Aim of the exercise: Substitute "menu" for "dropdown" in the part of the records that opens with the line containing "This screenshot has height=924, width=1300." and closes with the line containing "[x=280, y=601]". Give back only those lines, with everything else left as it is.

Dataset records:
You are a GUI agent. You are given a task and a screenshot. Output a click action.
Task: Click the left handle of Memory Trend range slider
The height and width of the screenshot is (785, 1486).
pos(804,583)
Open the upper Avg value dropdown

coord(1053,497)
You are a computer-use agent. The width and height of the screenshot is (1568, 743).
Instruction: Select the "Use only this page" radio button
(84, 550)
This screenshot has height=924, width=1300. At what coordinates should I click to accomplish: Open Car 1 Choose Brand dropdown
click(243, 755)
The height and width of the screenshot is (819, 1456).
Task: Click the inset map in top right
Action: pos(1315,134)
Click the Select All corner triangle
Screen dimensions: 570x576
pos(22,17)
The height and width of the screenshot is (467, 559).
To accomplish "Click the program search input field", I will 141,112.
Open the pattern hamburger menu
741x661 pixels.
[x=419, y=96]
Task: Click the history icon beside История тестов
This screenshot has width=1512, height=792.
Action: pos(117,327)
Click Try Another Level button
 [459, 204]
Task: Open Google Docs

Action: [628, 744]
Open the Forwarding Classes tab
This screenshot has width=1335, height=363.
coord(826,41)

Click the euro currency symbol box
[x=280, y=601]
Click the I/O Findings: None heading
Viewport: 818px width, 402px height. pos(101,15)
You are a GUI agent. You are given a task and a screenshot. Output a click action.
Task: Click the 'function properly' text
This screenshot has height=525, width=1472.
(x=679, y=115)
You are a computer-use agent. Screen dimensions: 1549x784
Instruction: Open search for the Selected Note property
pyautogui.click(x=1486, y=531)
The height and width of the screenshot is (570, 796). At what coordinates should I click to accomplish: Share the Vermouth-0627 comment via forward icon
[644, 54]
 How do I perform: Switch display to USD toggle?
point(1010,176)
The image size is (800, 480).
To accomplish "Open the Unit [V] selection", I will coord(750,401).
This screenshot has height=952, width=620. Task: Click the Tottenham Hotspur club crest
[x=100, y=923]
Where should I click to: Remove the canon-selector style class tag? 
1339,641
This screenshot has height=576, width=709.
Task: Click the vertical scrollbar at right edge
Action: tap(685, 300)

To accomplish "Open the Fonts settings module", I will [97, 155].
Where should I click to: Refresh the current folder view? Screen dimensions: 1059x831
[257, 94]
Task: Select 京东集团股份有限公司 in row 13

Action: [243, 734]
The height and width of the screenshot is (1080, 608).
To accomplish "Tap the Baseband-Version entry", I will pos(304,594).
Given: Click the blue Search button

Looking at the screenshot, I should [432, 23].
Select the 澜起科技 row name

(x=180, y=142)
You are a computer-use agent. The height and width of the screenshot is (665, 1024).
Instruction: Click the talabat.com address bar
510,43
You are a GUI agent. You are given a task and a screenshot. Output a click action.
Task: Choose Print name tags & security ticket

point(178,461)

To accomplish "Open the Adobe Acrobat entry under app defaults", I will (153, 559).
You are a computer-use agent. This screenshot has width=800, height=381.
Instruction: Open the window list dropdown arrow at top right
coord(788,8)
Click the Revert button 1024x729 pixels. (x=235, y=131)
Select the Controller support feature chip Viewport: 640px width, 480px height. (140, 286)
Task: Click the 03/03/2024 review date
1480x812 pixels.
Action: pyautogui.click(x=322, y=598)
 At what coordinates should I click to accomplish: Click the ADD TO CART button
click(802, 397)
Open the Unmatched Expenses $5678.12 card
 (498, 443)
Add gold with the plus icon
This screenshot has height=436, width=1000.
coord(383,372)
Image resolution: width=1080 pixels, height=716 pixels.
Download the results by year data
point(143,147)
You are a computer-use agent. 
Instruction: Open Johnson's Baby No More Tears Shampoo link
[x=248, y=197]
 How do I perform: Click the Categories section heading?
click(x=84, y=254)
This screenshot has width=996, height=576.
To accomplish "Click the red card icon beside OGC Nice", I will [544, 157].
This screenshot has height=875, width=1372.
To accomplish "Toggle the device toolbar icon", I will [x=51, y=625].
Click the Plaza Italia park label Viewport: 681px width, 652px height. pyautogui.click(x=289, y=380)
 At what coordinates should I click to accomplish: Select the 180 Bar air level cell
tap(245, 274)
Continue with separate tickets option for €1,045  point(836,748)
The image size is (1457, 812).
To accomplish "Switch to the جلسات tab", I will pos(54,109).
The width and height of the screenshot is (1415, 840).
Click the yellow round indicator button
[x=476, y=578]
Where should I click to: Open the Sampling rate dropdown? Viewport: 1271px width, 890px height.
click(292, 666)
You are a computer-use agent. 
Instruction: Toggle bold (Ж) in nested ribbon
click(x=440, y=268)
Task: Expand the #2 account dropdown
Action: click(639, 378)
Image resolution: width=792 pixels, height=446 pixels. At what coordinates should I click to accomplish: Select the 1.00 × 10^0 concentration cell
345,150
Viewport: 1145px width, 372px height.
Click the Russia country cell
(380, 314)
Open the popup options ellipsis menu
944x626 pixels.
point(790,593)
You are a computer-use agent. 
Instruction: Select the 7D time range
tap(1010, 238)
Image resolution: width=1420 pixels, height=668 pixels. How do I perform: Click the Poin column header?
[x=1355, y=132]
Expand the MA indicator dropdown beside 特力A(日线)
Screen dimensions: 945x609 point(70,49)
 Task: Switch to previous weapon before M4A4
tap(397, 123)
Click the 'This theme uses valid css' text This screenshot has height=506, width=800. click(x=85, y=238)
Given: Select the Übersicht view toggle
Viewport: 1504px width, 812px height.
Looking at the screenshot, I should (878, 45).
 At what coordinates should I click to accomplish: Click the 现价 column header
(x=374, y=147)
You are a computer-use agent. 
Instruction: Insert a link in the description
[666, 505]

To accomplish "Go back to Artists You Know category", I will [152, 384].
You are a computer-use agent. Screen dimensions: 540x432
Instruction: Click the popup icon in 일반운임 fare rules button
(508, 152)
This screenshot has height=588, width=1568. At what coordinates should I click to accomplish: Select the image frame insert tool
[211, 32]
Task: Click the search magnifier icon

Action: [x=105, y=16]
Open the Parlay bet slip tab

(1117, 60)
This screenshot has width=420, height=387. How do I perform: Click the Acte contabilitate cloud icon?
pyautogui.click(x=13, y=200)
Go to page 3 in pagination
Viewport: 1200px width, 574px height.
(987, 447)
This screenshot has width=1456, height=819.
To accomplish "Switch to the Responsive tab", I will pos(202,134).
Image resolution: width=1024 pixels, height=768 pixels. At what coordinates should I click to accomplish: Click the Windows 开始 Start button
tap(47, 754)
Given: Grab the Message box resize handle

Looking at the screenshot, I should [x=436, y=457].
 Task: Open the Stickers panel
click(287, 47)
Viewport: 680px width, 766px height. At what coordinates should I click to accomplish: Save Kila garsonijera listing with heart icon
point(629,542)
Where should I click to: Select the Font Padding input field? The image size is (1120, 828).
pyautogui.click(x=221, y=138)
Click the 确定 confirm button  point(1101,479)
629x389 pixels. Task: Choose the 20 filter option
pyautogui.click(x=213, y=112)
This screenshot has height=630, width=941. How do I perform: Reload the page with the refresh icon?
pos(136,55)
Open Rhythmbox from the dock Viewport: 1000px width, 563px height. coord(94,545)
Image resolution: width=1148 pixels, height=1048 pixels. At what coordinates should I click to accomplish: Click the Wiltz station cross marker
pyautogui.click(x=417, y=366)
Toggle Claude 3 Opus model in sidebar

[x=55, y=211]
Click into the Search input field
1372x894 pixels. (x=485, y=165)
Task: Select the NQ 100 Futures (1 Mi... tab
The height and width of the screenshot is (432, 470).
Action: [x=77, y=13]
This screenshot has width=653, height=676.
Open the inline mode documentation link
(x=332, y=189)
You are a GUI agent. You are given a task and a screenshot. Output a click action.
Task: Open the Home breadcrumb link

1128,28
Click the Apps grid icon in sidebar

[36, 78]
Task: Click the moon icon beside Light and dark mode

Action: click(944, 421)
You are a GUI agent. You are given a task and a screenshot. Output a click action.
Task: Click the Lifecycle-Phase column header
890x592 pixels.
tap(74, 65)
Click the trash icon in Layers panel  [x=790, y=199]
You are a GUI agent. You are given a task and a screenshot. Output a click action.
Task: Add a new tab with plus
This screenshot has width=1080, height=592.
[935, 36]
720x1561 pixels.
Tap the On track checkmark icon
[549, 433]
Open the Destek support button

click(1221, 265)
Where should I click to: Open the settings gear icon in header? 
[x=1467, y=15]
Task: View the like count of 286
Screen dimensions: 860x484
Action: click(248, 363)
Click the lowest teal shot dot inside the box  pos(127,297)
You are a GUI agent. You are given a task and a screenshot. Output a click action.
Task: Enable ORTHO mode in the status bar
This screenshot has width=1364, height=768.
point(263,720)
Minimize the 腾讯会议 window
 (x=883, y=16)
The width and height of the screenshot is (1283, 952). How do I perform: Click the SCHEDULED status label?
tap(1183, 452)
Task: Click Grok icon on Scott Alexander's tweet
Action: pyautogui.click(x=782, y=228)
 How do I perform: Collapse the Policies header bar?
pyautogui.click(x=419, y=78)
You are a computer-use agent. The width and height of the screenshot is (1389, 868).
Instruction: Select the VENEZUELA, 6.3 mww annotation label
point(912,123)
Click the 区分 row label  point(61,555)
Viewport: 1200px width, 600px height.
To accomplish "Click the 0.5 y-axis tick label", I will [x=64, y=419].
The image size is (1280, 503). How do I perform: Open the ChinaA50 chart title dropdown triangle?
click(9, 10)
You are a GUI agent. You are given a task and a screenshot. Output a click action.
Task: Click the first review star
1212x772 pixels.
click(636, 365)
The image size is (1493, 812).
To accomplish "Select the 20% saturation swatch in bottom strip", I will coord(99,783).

Exercise result:
This screenshot has height=924, width=1300. At what coordinates should I click to accomplish: Open Car 1 Choose Brand menu
click(243, 755)
The height and width of the screenshot is (819, 1456).
Task: Click the inset map in top right
Action: pos(1315,134)
Click the Select All corner triangle
Screen dimensions: 570x576
pos(22,17)
The height and width of the screenshot is (467, 559).
To accomplish "Click the program search input field", I will 141,112.
Open the pattern hamburger menu
741x661 pixels.
[x=419, y=96]
Task: Click the history icon beside История тестов
This screenshot has width=1512, height=792.
Action: pos(117,327)
Click Try Another Level button
 [459, 204]
Task: Open Google Docs

Action: [628, 744]
Open the Forwarding Classes tab
This screenshot has width=1335, height=363.
coord(826,41)

Click the euro currency symbol box
[x=280, y=601]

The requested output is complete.